> **Exercise material**:
◇ ◇ ◇ ◇ ◇

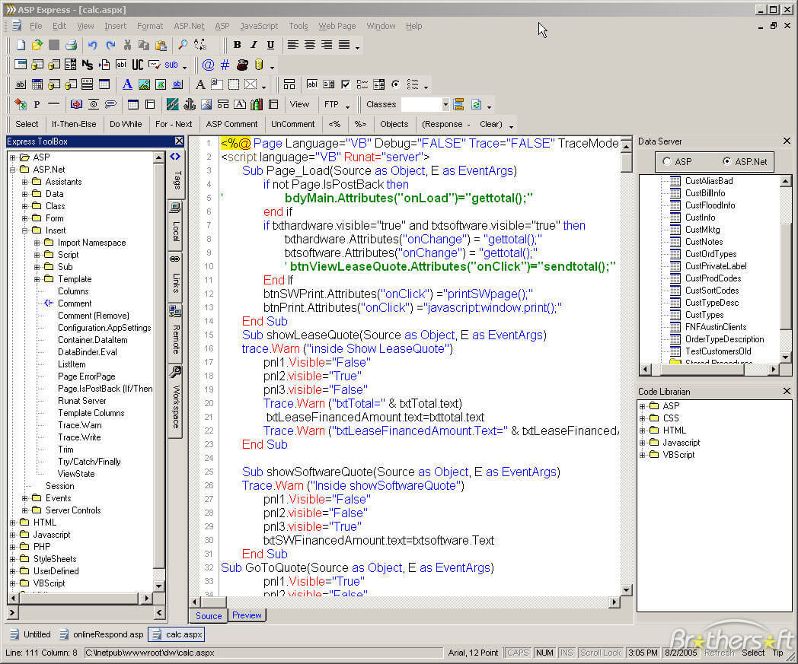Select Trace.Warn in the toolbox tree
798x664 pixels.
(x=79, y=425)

◇ ◇ ◇ ◇ ◇

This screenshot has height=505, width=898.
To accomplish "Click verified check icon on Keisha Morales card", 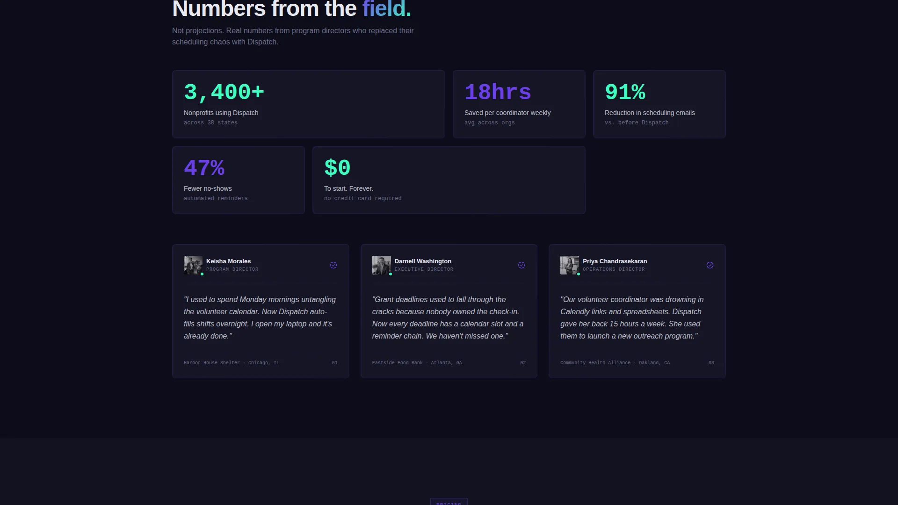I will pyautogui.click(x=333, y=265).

◇ ◇ ◇ ◇ ◇

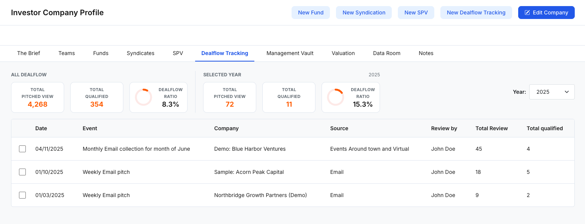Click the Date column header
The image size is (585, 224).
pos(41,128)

◇ ◇ ◇ ◇ ◇

Write out again, word for word, the lines in the rows above, from the line with "Select Trace.Warn in the toolbox tree" up to and including the line with "(x=79, y=425)". Leave the pictures out.

Select Trace.Warn in the toolbox tree
798x664 pixels.
(x=79, y=425)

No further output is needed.